MATERNAL HEALTH MEDICINES PIPELINE

Our approach was to create a comprehensive database profiling all medicines (drugs, biologics and dietary supplements) investigated since 2000 for each pregnancy-related condition. Medicines could be applicable for use in any context and the medicine candidates needed to: 

• Be small molecules (drugs), biologics or dietary supplements, with no restrictions: candidates could be entirely new entities; existing/repurposed/label extensions; new formulations or dosing of existing/registered medicines
• Have an indication or multiple indications related to the project’s five identified pregnancy-related conditions: preterm labour/birth, preeclampsia/ eclampsia, intrauterine growth restriction, postpartum haemorrhage, foetal distress 
• Either be in active development, or have been at one point between 2000 and 2020 (public announcements and updates on relevant candidates made between January and May 2021 were also captured in their respective profiles) 
• Be either investigated for clinical use and/or used currently in clinical treatment of the five identified conditions 

Specific exclusions were: devices, diagnostics, and other non-medicine-related biomedical products with indications specific to the project’s five pregnancy-related conditions

We undertook a series of partially sequential, partly overlapping, but mutually reinforcing steps to develop a database of candidate profiles. These were:

1. Identify and validate candidates through multiple sources that are or were in the pipeline for each of the identified pregnancy-related conditions since 2000;
2. Collect information on the candidate’s preclinical or clinical development, and associated data;
3. Research additional context around the product (e.g. development history, stakeholders)
4. Validate and sense check candidate profiles through independent, external reviews by clinical research specialists in the field.

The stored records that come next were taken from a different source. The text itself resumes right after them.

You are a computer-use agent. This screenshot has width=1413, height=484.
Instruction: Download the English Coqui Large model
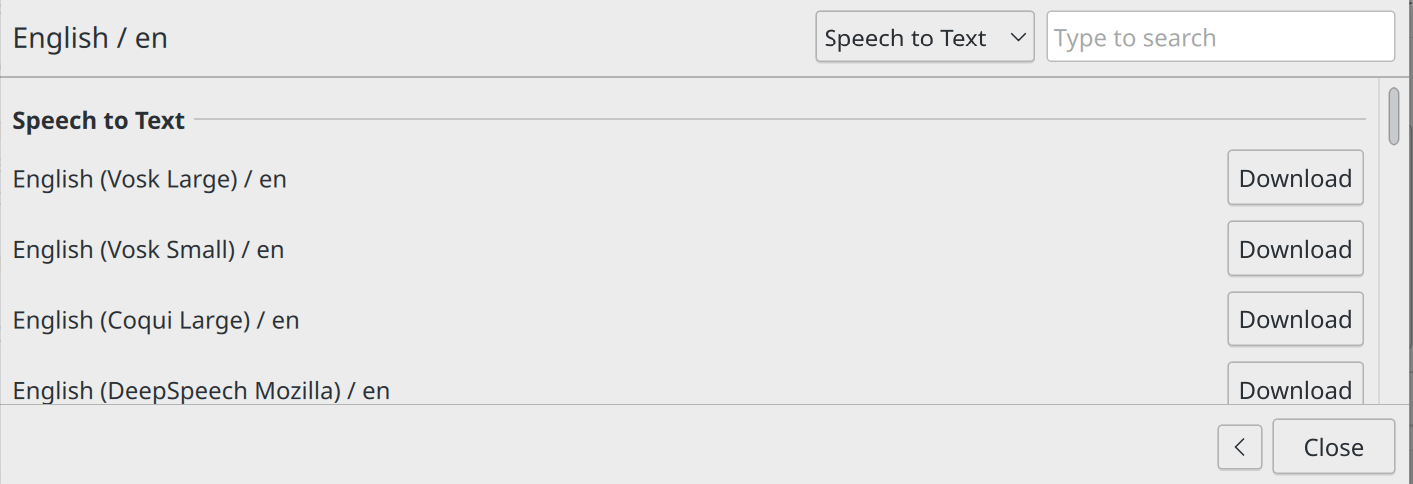1295,320
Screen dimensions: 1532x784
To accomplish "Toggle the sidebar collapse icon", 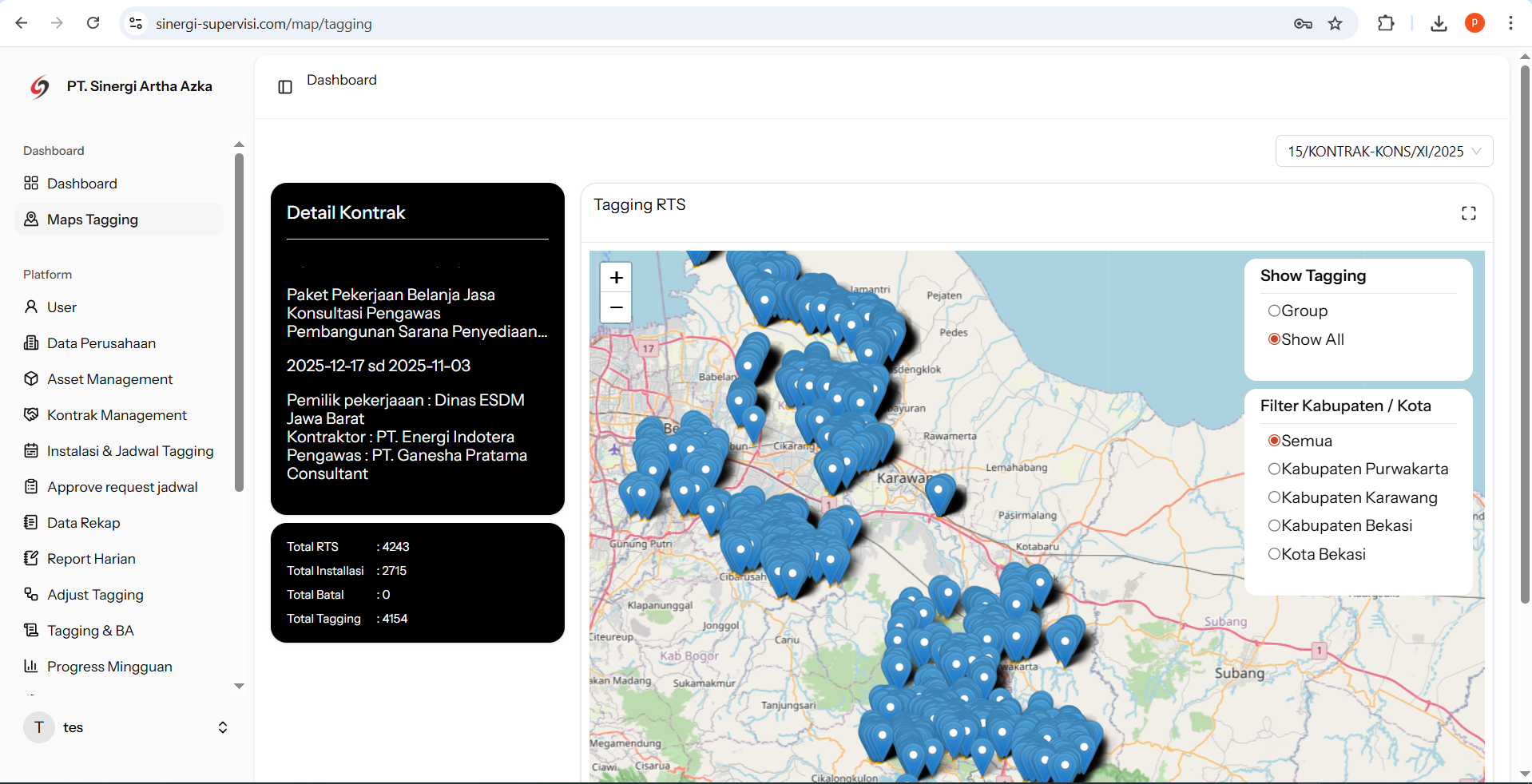I will click(x=285, y=87).
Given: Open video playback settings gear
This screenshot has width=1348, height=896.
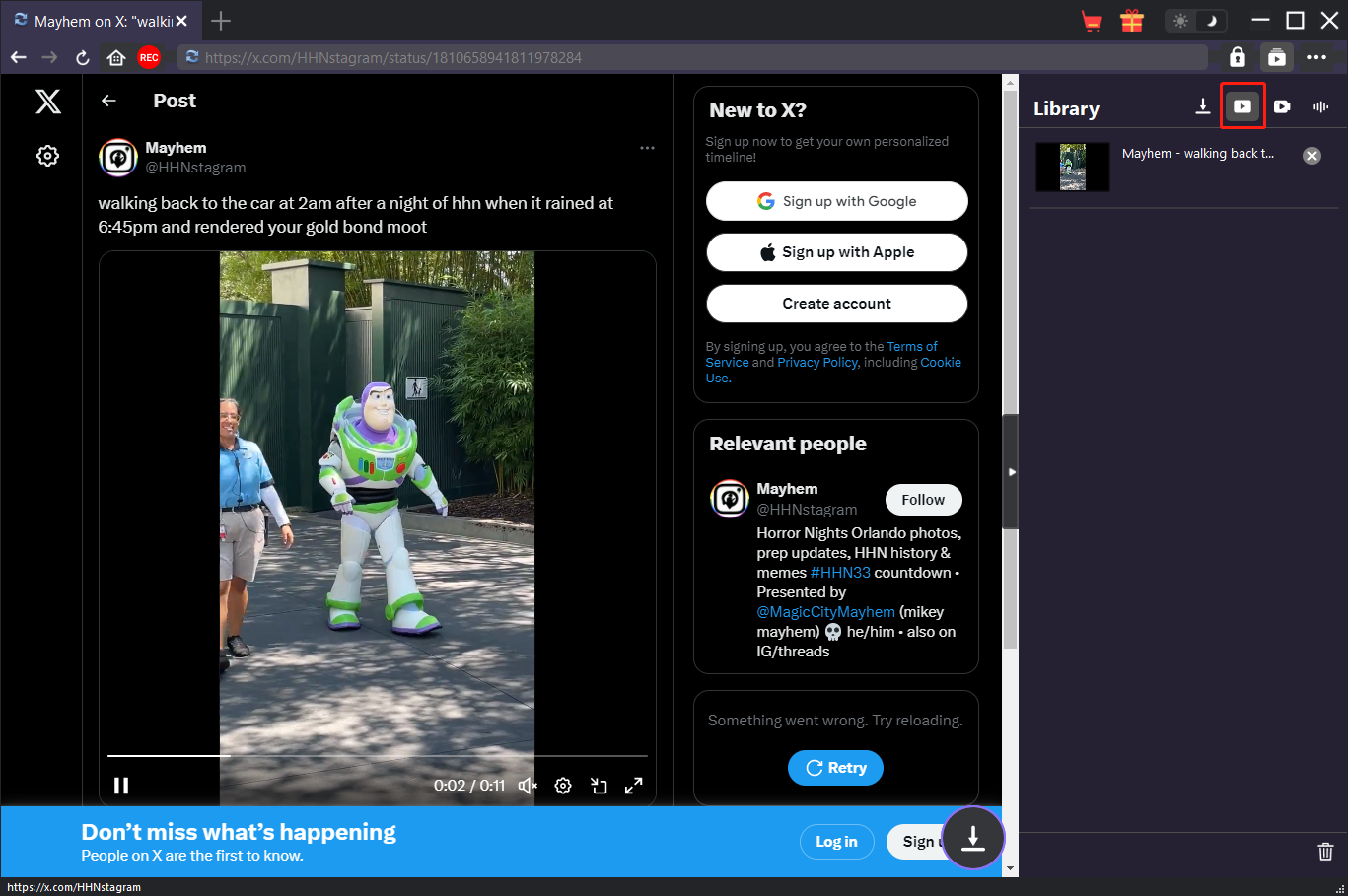Looking at the screenshot, I should [x=563, y=786].
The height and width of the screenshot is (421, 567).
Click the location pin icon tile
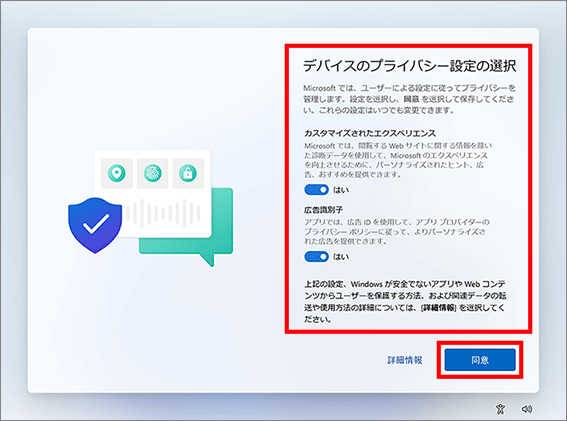point(117,173)
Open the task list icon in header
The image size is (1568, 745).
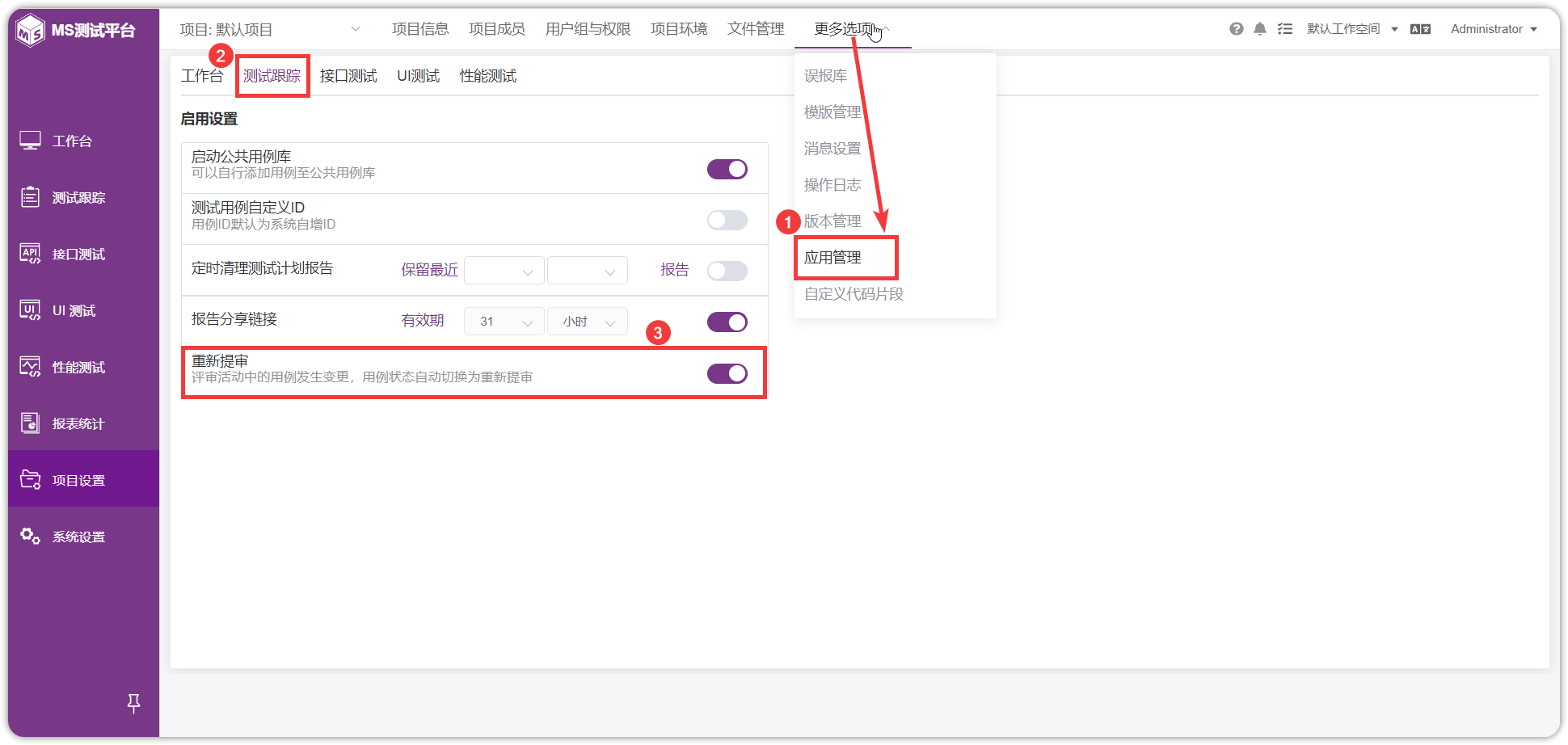point(1285,29)
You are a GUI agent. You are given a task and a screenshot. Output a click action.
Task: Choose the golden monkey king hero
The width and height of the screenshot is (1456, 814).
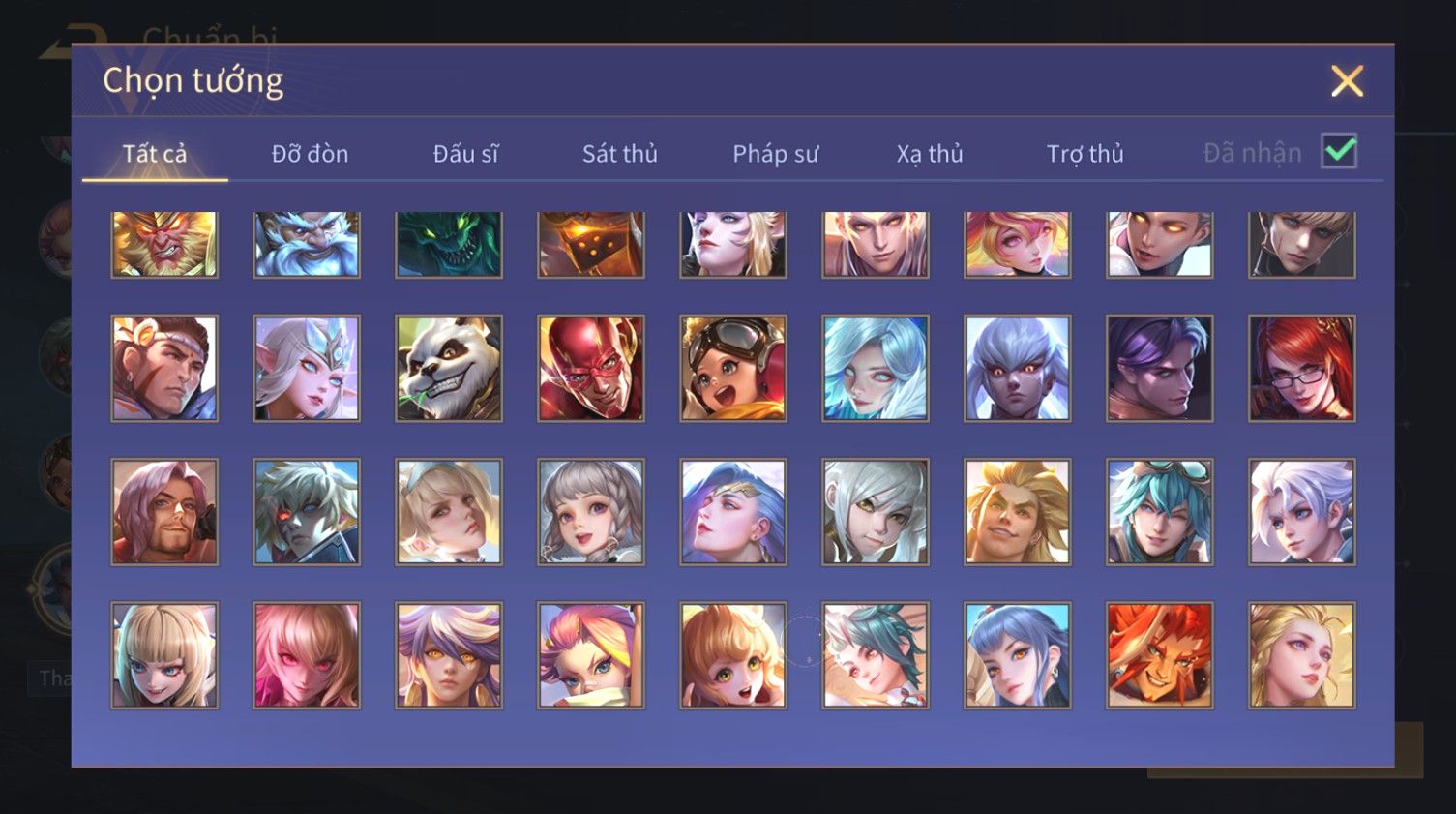[x=164, y=245]
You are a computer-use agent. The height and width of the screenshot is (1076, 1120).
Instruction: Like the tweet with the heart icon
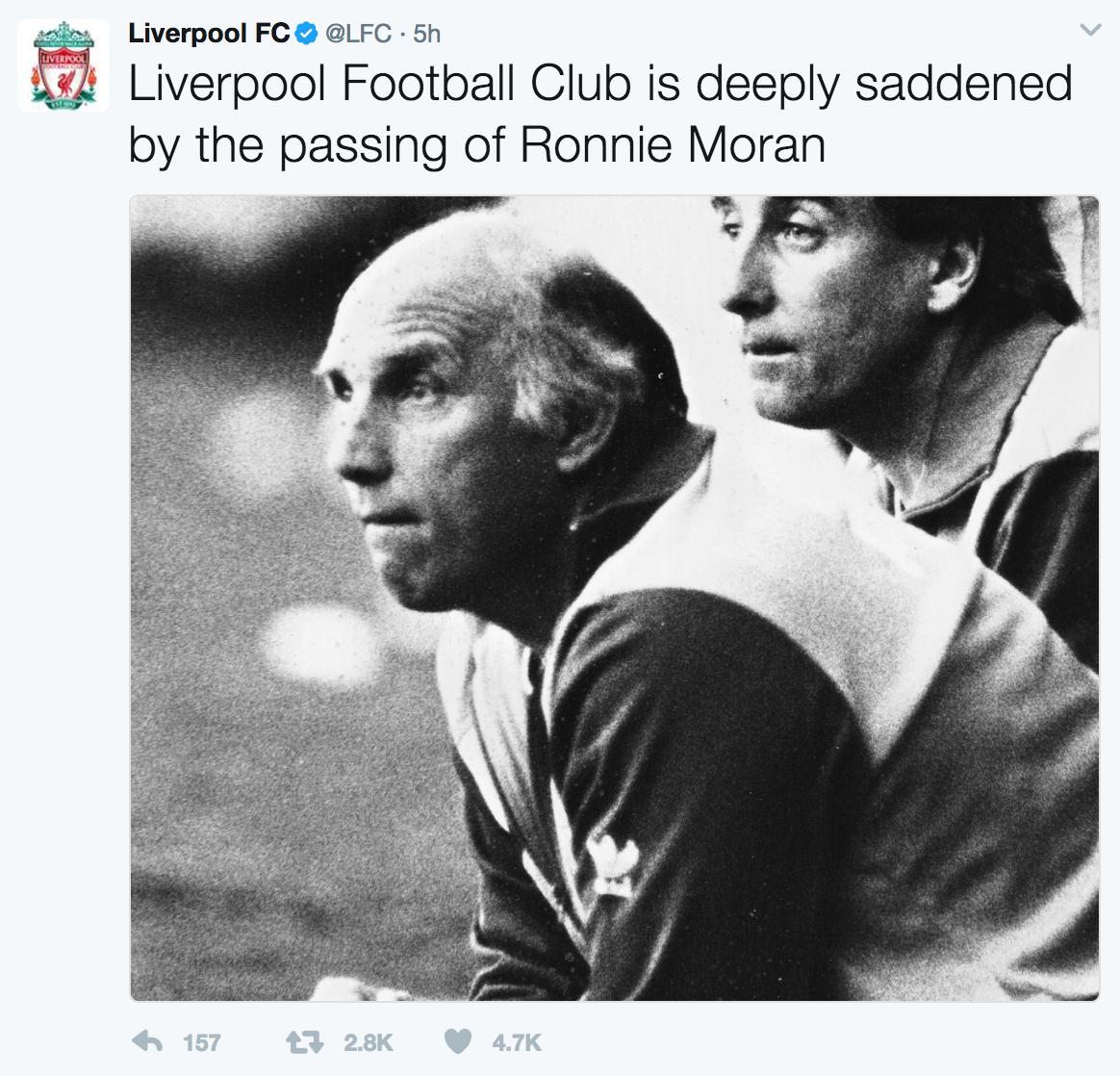pyautogui.click(x=460, y=1040)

For a more detailed description of the methodology, see here.

We identified a total of 444 candidates, of which 224 (50.4%) were in active preclinical/clinical development and 220 (49.6%) were inactive. This does include some duplicate medicines that have been investigated for multiple conditions. In all, there were 344 truly unique candidates contained within the dataset.

• In total, 64% (284) of the candidates were drugs, 13% (59) were biologics, and 23% (101 candidates) were dietary supplements. 
• Two thirds of candidates for all conditions were repurposed (291 candidates, 66%), with the remaining (153 candidates, 34%) new chemical/biological entities. This divide becomes even more pronounced when we narrow our look at active candidates, 74% of which (166 candidates) were repurposed and 26% new chemical entities (NCEs) (58 candidates).  
• A large portion (81%) of all new chemical/biological entity candidates (124) have only been investigated in preclinical stages, underscoring the dominance of repurposed medicines in the clinical development landscape for these conditions. This makes sense in context– where moving forward with promising candidates already marketed and proven safe in pregnancy is an attractive (and more pragmatic) option – and highlights the structural challenges of advancing NCEs for obstetric conditions more broadly.